West Park Hospital
|West Park Hospital|
|Building Style||Echelon Plan (Compact Arrow)|
|Architect(s)||William Clifford Smith|
The West Park Asylum was the 11th mental hospital owned by the LCC, and the fifth and last of the Epsom cluster to be built on the Horton estate land. It had been planned since 1906, prior to the opening of its neighbour, Long Grove Asylum. Building work began in 1912 and the Asylum had been due to open in 1916, but the work was delayed because of WW1. By 1917 the main building work had been completed, but the site was handed over to the Canadian army for use as a military hospital. The buildings were handed back to the LCC in 1921, and the West Park Asylum opened as a civilian mental hospital with accommodation for 1732 patients. The remaining villas were completed in 1924, bringing the bed capacity to 2000.
As it had been built later than the other asylums in the cluster, a new plan had been developed and it was considered a very modern hospital design, with a combination of colony principles and the echelon format forming a semi-circle or horseshoe-shaped pattern. It was the first 'colony' asylum in England, an idea that had come from the United States - the hospital as a colony of small communities rather than a set of wards. Small groups of wards were grouped together within the same building, creating isolated communities. The layout enabled a good segregation of various types of patients and each area was easily accessed by a web-like network of corridors. Each ward was designed to be fairly self-sufficient.
The administration block was flanked by five male ward buildings on one side and seven female on the other. The enormous kitchens were located behind the dining room, which was behind the main hall. The main stores were also placed centrally, while the boiler houses, water tower and workshops were on the male side. On the female side were the large laundry and sewing room, with an additional Nurses' Home. The buildings were of red brick or pebble-dashed, with grey slate roofs. The main buildings were embellished with window surrounds and quoins, while the ward blocks were plain.
The area around the main gate contained a porter's lodge, a mortuary and a large detached chapel. An acute hospital block faced the central administration building and had separate entrances for male and female patients and for staff. At the rear of the administration building was the isolation hospital, flanked by male and female sanatoria for patients with TB. The Medical Superintendent's house was set away from the main complex, along West Park Drive, as were two sets of semi-detached cottages for senior staff. Detached houses for the Matron and the Steward were built on the main drive to the administration block. In 1929 the Asylum was renamed the West Park Mental Hospital (the word 'Mental' was later dropped from its name).

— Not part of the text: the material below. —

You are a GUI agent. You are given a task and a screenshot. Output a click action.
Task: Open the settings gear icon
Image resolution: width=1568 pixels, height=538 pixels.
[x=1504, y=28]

In the 1930s Horton Lodge, a large detached residence once part of the Horton Estate, was purchased by the LCC. It was renamed Hollywood Lodge (to avoid confusion with Horton Hospital) and became an annexe shared with The Manor.
In 1948 the Hospital joined the NHS, with 2174 beds, under the control of the South West Metropolitan Regional Hospital Board. In 1950 a large Nurses' Home was built at the rear of the site, between the isolation hospital and the female sanatorium. Temporary structures were added later in the grounds, including a Social Club for the patients. By this time the hospital had 2545 beds. In 1962 there were 2045 patients. By 1971 there were 1724 beds and 1580 patients, 39% of whom slept in dormitories with 50 beds. Eight percent of patients slept in groups of less than 30. An alcohol and drug rehabilitation centre with 20 beds opened, as well as a specialist Metabolic Unit with 17 beds. During the 1970s staff residences were built on the northern part of the site, near to the parole villas where working patients lived. By 1975 there were 1600 beds. By 1979, when the headquarters for the Mid-Surrey Health District relocated there, the Hospital had 1217 beds.
Additional villas were added in the late 1980s. The original chapel was demolished and a new one built on the main site. From the mid 1990s the Hospital was slowly emptied of patients as the government-favoured policy of returning mental patients to 'Care in the Community' progressed. The main Hospital closed in 2002. By 2003, although a few outer ward blocks remained open and in use, the vacated buildings were becoming derelict.